A Walk in the Dark Review – Platforming Never Sounded So Good

Platformers in this day and age of gaming are an interesting bunch. Challenged by ever-evolving graphical beauty and faced with competition from other genres with active, immersive gameplay, the platformer has its job cut out for it.

A Walk in the Dark is one such platfomer from Flying Turtle software. Released on Steam, it depicts the adventures of Bast the cat (who looks just a tad like a dog) and Arielle the little girl who is attacked and spirited away by a horrifying spirit in the woods. Bast goes off in search of Arielle through the woods and caves for its owner.

Bast (unquestionably a cat in this image) confronts the spirit who kidnapped Arielle.

Bast (unquestionably a cat in this image) confronts the spirit who kidnapped Arielle.

A platformer is largely defined by its gameplay. Running, jumping, solving puzzles, enemy vanquishing optional. A Walk in the Dark features two different characters with three different modes of gameplay, and the result is a challenging experience simplified to: get to the exit.

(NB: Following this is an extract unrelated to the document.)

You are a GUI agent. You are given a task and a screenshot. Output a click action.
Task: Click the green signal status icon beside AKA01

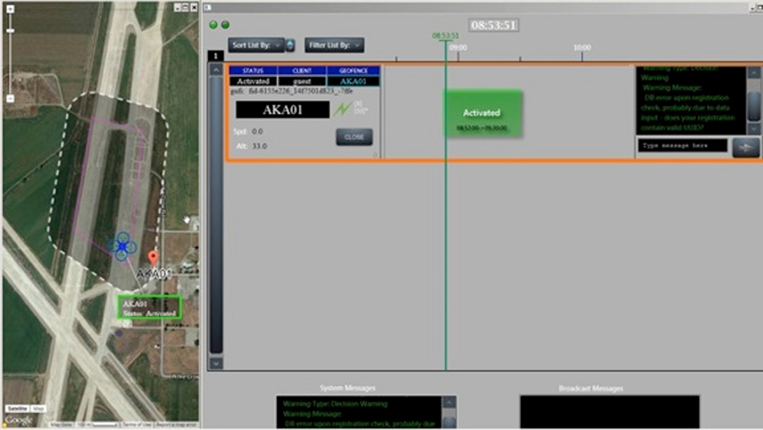tap(342, 110)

Primarily the player controls Bast, the shadowy cat with way-too-long ears, as he runs and jumps around spikes, frogs, and whirling blades of death. There are three controls: movement, jumping, and crouching. This is the first type of gameplay and the most standard: Bast can only avoid enemies and traps but also enjoys the cat-like ability to jump off of walls (and straight up them) in pursuit of the goal.

Eventually, gameplay shifts briefly to Arielle, the trapped lass, and everything changes. Gone is the ability to jump, replaced by the ability to shift your gravity from floor to ceiling and vice versa (a la Metal Storm for the NES) – so long as your feet are on a surface when making the shift. No midair flipping about, and the mechanic shakes things up enough that it can be challenging to get the knack of it when it appears.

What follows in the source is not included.